PS /home/pbogusze> ping -R -n fritz.box
PING fritz.box (10.0.249.1) 56(124) bytes of data.
64 bytes from 10.0.249.1: icmp_seq=1 ttl=64 time=0.334 ms
RR: 10.0.249.20
10.0.249.1
10.0.249.1
10.0.249.20
64 bytes from 10.0.249.1: icmp_seq=2 ttl=64 time=0.346 ms (same route)
64 bytes from 10.0.249.1: icmp_seq=3 ttl=64 time=0.348 ms (same route)
^C
--- fritz.box ping statistics ---
3 packets transmitted, 3 received, 0% packet loss, time 2001ms
rtt min/avg/max/mdev = 0.334/0.342/0.348/0.006 ms
PS /home/pbogusze>
Technically, this might be only easy way to do this. And if the TCP/IP stack of linux is more powerful then add specific linux features into that powershell implementation on linux. Imagine for example crafting IPv6 packets using pwsh-bin and putting it immediately on the wire.
Summary
This option will not work in every network environment. In most small to middle enterprise networks MIGHT block this IP option and probably will. But in big network ( ~50 and up to hundreds of routers) and very big networks (more than thousand routers) this might be helpful. Environments where
- ping
- traceroute
- telnet
are the only tools at hand to troubleshoot an networking issue and the only thing on e have at hand: is a router.

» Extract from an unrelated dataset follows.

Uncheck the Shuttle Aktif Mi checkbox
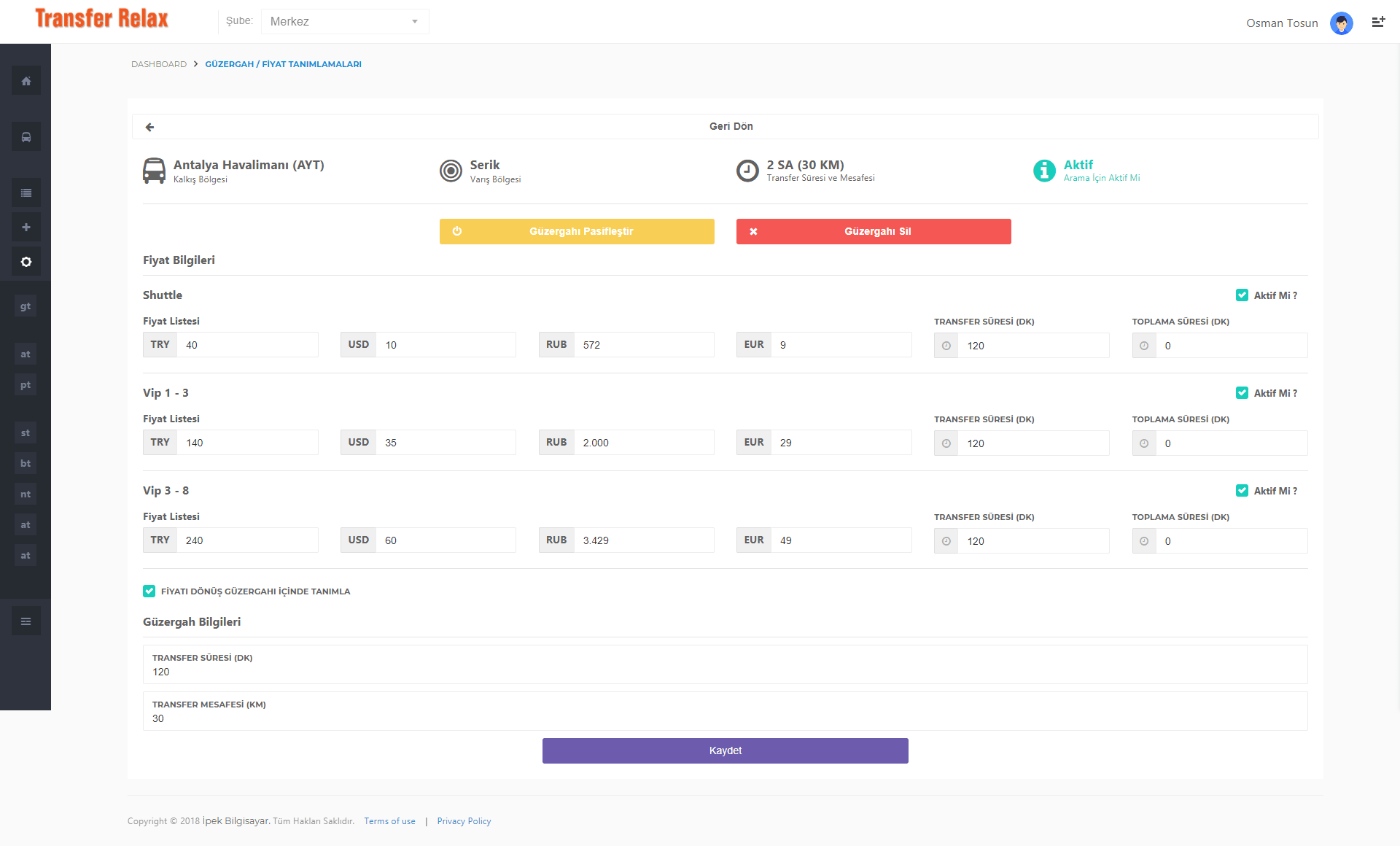1400x846 pixels. click(1242, 295)
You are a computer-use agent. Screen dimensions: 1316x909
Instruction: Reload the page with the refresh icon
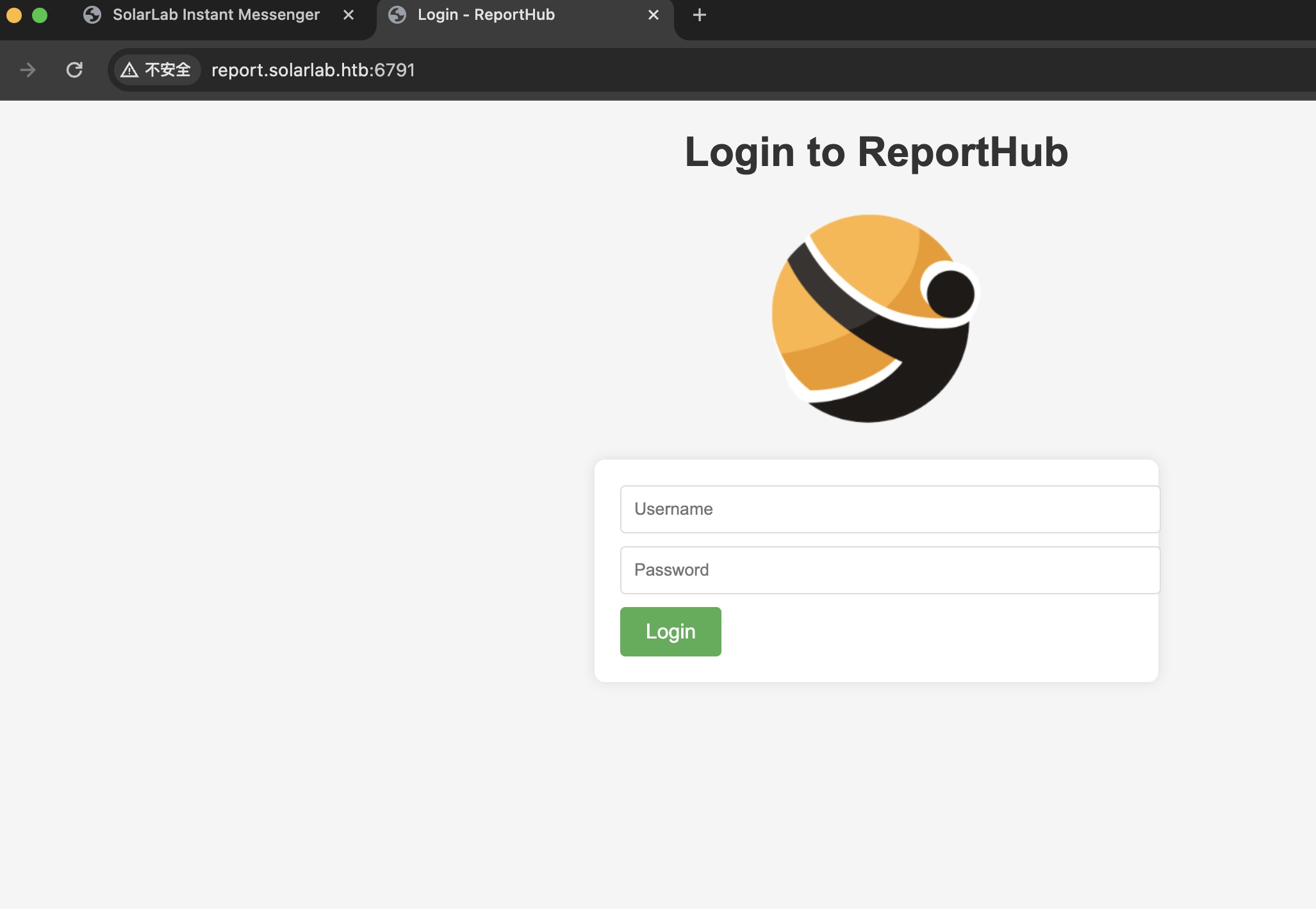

Well you might ask yourself, why bother to write a article about a IP legacy option. The truth is, it might help someone who is troubleshooting a networking problem, and has limited tools access. IP and a router are the only tools. There you go.
Challenge yourself! Troubleshoot a networking problem using only a router, ping, traceroute, telnet
With limited tooling need to explore the used protocol and its implementation on a platform, You need to get creative in a different environment.